Sì, in particolare in Italia, dove nelle feste di maggio erano in auge le ballate, e in Provenza. Poi, verso il 1400, con l’avvento delle signorie in Italia e con la nascita dei regni in Europa, la danza entra alla grande nella vita mondana e nell’educazione e nelle cerimonie di corte. Un esempio: nel 1462 in Provenza re Renato I d’Angiò organizza una processione per festeggiare il Corpus Domini. In realtà si tratta di un “balletto ambulatorio” che mescola sacro e profano con scene allegoriche e figurazioni mimate e danzate: ne sono protagonisti fauni su cavalli alati, ninfe, tritoni danzanti, c’è il carro dell’Olimpo con sopra Giove, Venere, Giunone, Amore e le Parche, ci sono gli ebrei che danzano intorno al vitello d’oro e inoltre la regina di Saba e i re Magi. Ma non è finita: la seconda parte del corteo propone Cristo che porta la croce, gli apostoli, altri personaggi danzanti e, in chiusura, la Morte con un’immensa falce. In tutta Europa le feste di re e principi si animano dunque di danze, nasce la figura del maestro che insegna e stabilisce passi, gesti e movimenti, insomma nasce il coreografo, e con lui nasce la trattatistica. E i maestri più famosi (autori anche di manuali la cui terminologia, elaborata dai francesi, diventerà il vocabolario della danza accademica ottocentesca) furono soprattutto italiani: tra questi, Guglielmo Ebreo, Domenico da Piacenza, Antonio Cornazano e Lorenzo Lavagnolo che con eccellenti risultati insegnò danza a Isabella d’Este.

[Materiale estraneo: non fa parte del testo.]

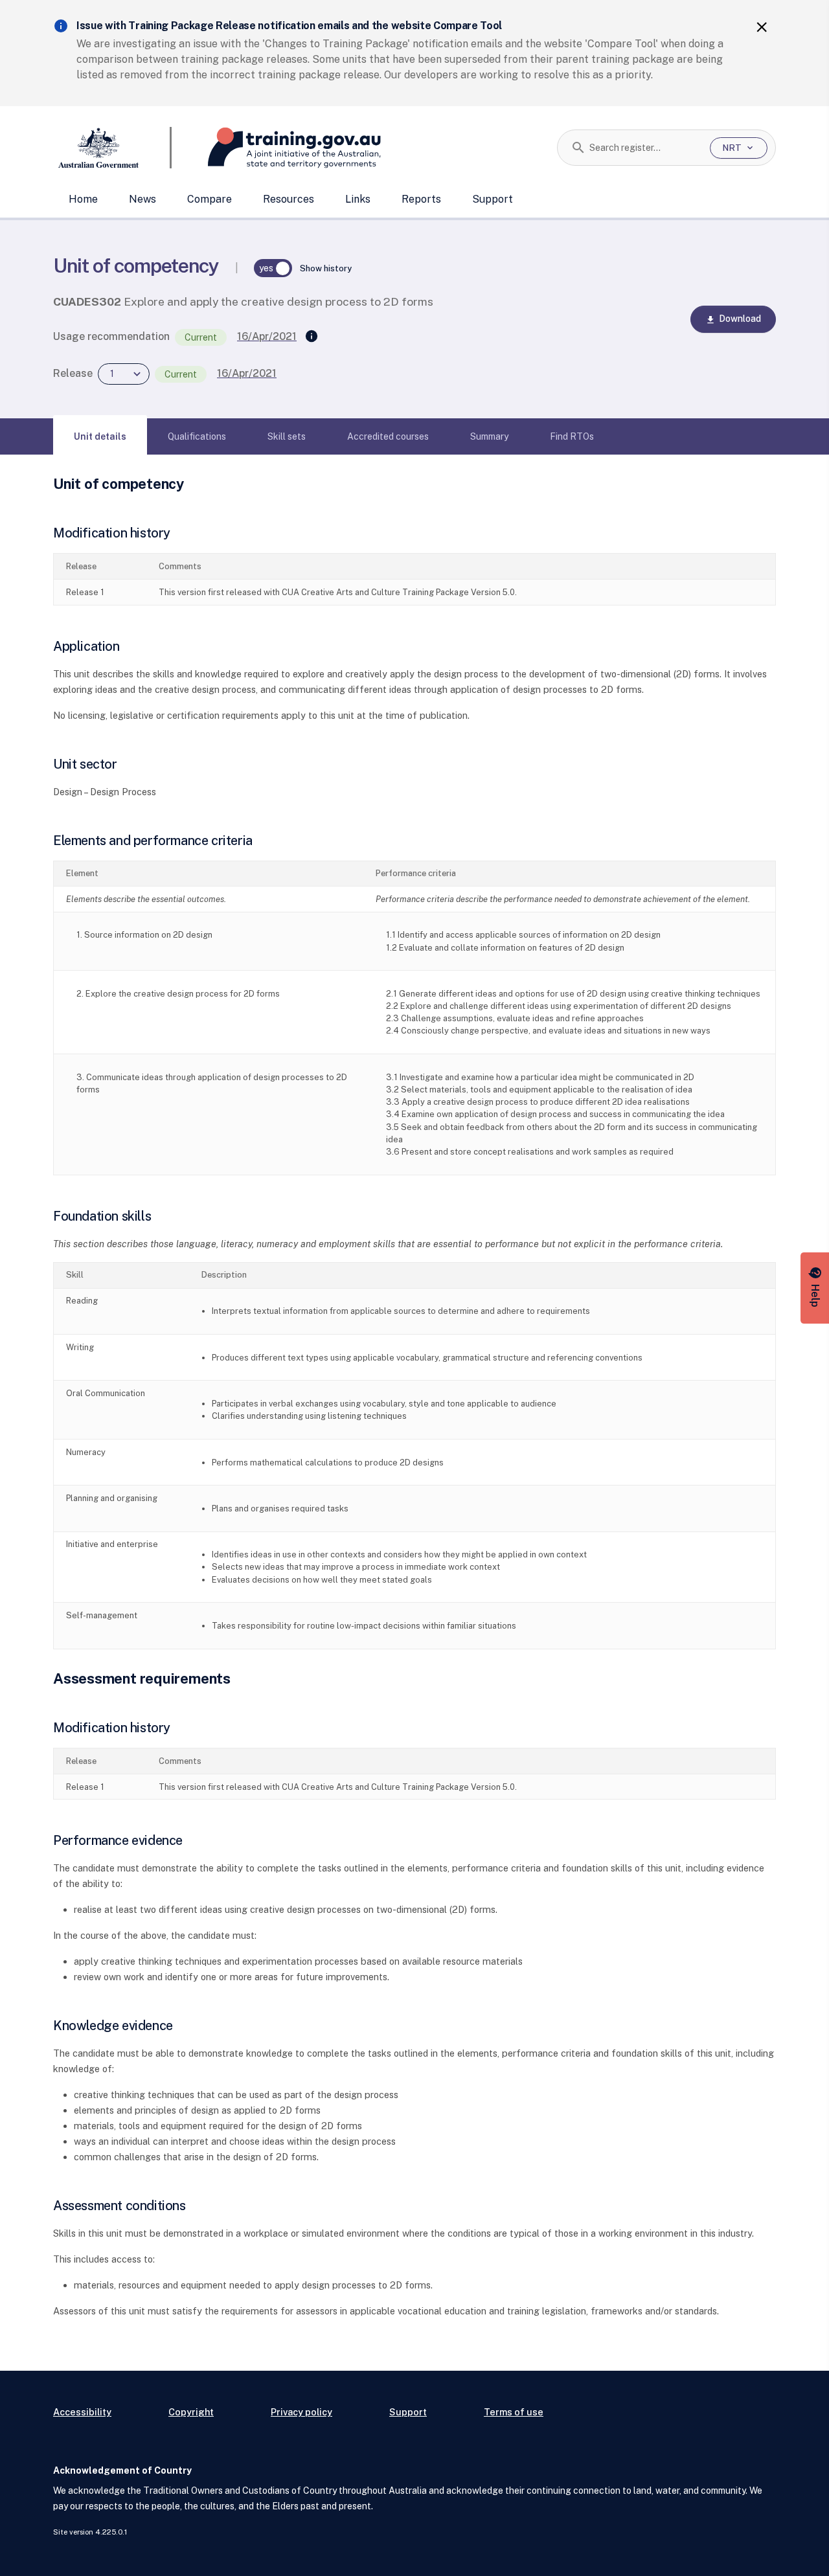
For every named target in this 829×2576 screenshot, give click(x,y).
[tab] (100, 436)
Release (73, 373)
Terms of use (513, 2411)
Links (357, 199)
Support (492, 199)
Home (83, 199)
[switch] (273, 268)
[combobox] (644, 147)
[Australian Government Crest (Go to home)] (112, 147)
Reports (421, 199)
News (142, 199)
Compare (209, 199)
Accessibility (82, 2411)
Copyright (191, 2411)
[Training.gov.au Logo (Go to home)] (276, 147)
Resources (288, 199)
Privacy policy (301, 2411)
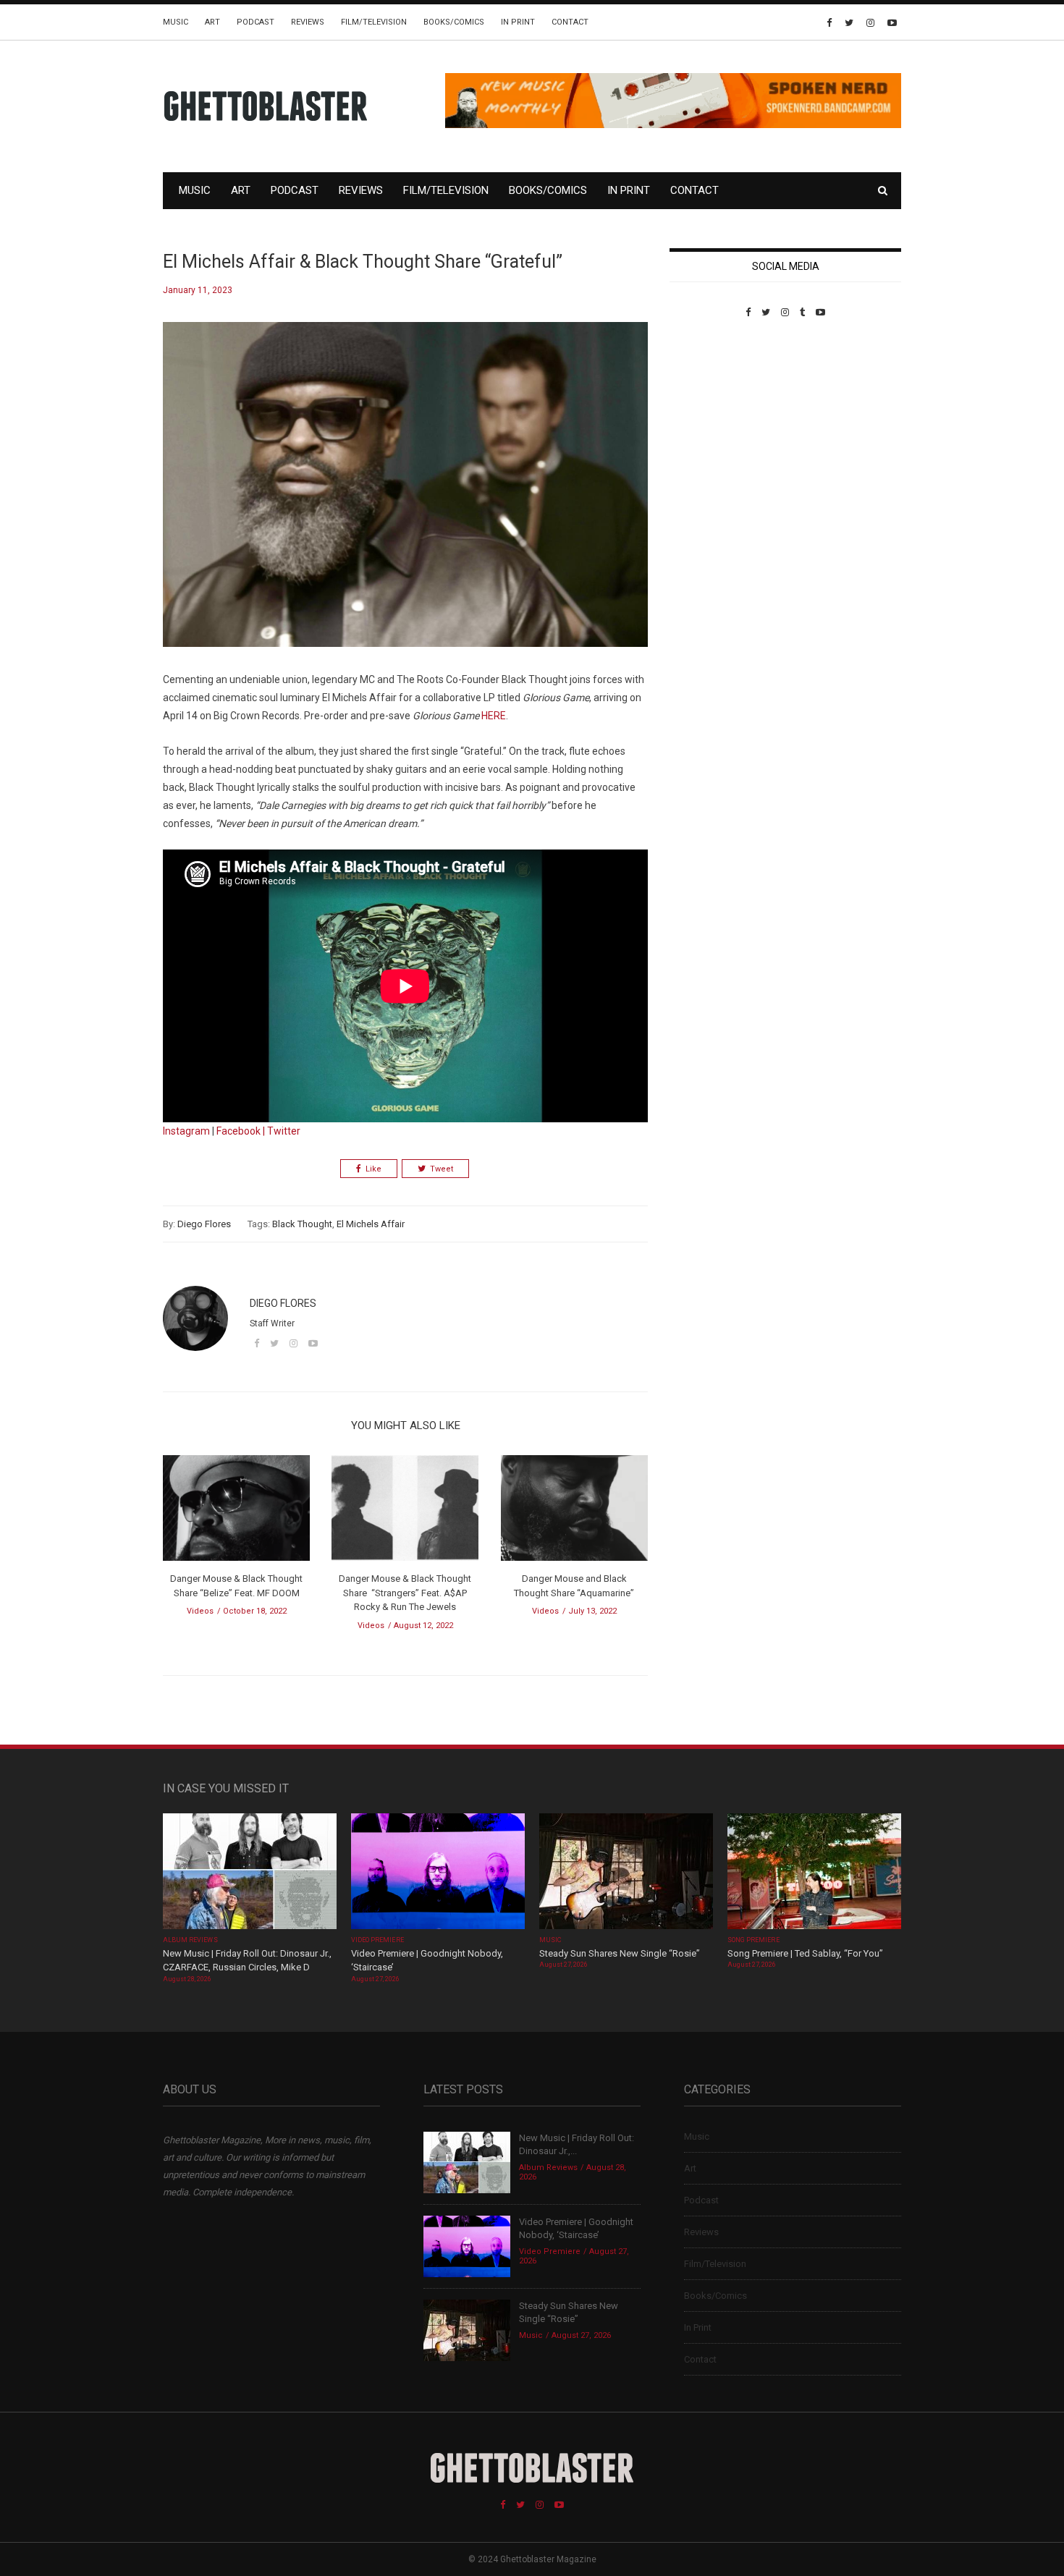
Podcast (255, 22)
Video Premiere (377, 1940)
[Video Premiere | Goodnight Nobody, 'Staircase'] (438, 1872)
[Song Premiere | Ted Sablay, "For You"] (814, 1872)
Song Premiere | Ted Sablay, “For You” (805, 1953)
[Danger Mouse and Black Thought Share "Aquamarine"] (574, 1512)
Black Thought (302, 1224)
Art (212, 22)
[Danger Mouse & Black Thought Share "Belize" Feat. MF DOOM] (236, 1512)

Per la cronaca anche Ippolita Sforza, Eleonora Gonzaga, Cristina di Lorena e Bianca Maria Visconti rivelarono in più occasioni notevoli doti nel danzare.

– E i libri di questi maestri ebbero successo?

Questo dei libri è un punto fondamentale. La stampa nasce in Germania, a Magonza grazie a Gutenberg, nel 1450. Dodici anni dopo, nel 1462, nel corso di una delle tante guerre di quel periodo, Magonza viene messa a ferro e fuoco e i numerosi tipografi che vi avevano aperto bottega fuggono via con i loro strumenti di lavoro. Trovano rifugio soprattutto in altre città della Germania, in Italia, in Francia, in Spagna e a Londra dando così vita allo sviluppo della stampa in Europa. Fai attenzione Paperino. La prima stamperia italiana nasce nel 1465 in un monastero di Subiaco nei pressi di Roma. E guarda caso è proprio del 1465 il Libro dell’arte del danzare di Antonio Cornazano. In pochi anni l’Italia (che allora era divisa in vari stati) diventa leader nell’arte della stampa: Venezia e Roma, insieme a Colonia, saranno per anni le capitali europee del libro. Ma anche Firenze, Bologna, Milano, Foligno e Napoli si batteranno bene. Capisci dunque perché la danza italiana, sul finire del 1400, fa scuola a tutta l’Europa? Non solo perché ha dei bravi maestri. Ha anche la possibilità di far girare, e dunque di far conoscere, le loro teorie, il loro sapere. E su questa fase felicemente espansiva della danza italiana ci fermiamo. Con il 1492, anno della scoperta dell’America, termina il nostro breve excursus dalla preistoria al Medioevo.